In the second approach, the bootstrapping is carried out. The sampling with replacement is done on the data and the training data is prepared. The rest of the observations form our test data. The models are built using training data and the predictions are made on the test data. The accuracies are tabulated in Tab. 2.

Model Training Data Accuracy Test Data Accuracy
Logistic Regression 97.89 92.91
Classification Trees 93.16 84.11
Bagging 94.47 89.40
Random Forest 100 94.70
Boosting – Breiman 100 92.71
Boosting – Freund 100 94.04
Boosting – Zhu 100 89.51
SVM – Radial Basis kernel 98.16 93.38
SVM – Polynomial kernel 99.21 89.40
SVM – Linear kernel 99.21 89.40

Tab. 2

In the third approach, the data set is split into a K=10 number folds where each fold is used as a testing set iteratively. In each iteration, the 9 remaining folds form our training data. In each iteration, the models are built with training data and the predictions are made on the test data. All the K accuracies are computed for each model. Finally the average of the K accuracies are computed for each model. These results are tabulated in the Tab. 3.

The area under the curve of the ROC curves are then calculated. The area of 0.5 represents a random model with little / no predicting power and the area of 1.0 represents the full predicting capacity.
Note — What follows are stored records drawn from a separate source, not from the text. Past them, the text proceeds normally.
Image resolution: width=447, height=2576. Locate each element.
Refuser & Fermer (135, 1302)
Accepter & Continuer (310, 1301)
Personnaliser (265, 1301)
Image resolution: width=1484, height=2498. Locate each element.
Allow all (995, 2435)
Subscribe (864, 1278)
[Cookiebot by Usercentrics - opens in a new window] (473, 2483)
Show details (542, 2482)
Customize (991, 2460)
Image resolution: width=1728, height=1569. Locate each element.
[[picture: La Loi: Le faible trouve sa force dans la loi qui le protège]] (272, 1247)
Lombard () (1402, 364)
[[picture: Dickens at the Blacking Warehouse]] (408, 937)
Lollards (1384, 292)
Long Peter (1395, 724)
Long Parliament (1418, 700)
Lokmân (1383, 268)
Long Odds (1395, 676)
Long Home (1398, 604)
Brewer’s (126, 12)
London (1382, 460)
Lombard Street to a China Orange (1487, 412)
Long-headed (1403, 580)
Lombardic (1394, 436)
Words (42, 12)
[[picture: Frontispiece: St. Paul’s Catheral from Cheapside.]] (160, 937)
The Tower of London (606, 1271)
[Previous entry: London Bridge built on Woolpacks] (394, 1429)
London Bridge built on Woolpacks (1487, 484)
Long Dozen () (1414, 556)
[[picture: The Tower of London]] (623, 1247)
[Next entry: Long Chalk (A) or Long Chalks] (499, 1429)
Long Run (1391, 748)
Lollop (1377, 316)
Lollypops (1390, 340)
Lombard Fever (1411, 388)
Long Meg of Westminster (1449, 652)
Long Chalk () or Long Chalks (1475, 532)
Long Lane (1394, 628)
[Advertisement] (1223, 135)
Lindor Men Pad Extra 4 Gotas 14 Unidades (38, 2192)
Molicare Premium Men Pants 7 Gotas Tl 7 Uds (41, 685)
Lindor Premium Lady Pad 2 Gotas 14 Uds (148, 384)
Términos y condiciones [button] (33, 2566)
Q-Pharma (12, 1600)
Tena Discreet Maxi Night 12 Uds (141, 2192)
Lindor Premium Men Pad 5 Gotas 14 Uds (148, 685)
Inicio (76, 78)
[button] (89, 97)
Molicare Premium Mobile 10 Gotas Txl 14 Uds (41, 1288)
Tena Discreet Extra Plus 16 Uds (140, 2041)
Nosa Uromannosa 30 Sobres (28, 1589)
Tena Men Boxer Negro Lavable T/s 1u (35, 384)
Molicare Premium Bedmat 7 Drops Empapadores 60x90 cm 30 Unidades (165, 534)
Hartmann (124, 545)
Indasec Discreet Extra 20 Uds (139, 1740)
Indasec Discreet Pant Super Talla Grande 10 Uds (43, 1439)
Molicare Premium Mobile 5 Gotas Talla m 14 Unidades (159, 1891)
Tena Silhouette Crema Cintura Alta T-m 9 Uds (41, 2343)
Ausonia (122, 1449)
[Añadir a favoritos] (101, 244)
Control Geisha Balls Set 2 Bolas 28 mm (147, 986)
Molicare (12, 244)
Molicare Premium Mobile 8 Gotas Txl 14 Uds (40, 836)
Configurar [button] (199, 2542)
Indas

The areas under the curve are recorded for the mentioned algorithms with data split in three approaches in Tab. 4.

Model k-Fold CV Accuracy
Logistic Regression 90.49
Classification Trees 91.22
Bagging 90.94
Random Forest 92.39
Boosting – Breiman 93.27
Boosting – Freund 90.64
Boosting – Zhu 92.11
SVM – Radial Basis kernel 93.56
SVM – Polynomial kernel 93.57
SVM – Linear kernel 93.57

Tab. 3

Model AUC: Data Splitting AUC: Bootstrapping AUC: k-Fold CV
Logistic Regression 0.8764600 0.9285360 0.9063154
Classification Trees 0.8714349 0.8379249 0.9152690
Bagging 0.9055258 0.8938283 0.9169252
Random Forest 0.8941622 0.9459750 0.9261950
Boosting – Breiman 0.8926025 0.9266547 0.9338215
Boosting – Freund 0.8941622 0.9382826 0.9054083
Boosting – Zhu 0.9541554 0.8958824 0.9204418
SVM – Radial Basis kernel 0.9055258 0.9287120 0.9360320
SVM – Polynomial kernel 0.8533868 0.8919499 0.9380887
SVM – Linear kernel 0.8533868 0.8919499 0.9380887

Tab. 4

Discussion

We will now go through the accuracies and the area under the curve of the ROC curves of the models built in the three approaches. In the first approach, the data is split into training data and test data. The accuracies of training data and the test data are recorded in Tab. 1. It is evident that the training data accuracies for all the models are higher than the accuracies of the test data. We have logistic regression, random forest, boosting by Breiman, boosting by Freund and boosting by Zhu models with 100% accuracy. Having mentioned that, we cannot fully rely on these accuracies since the training data itself was taken for predicting the accuracies. The rest of the models have good accuracies of above 90% for the training data.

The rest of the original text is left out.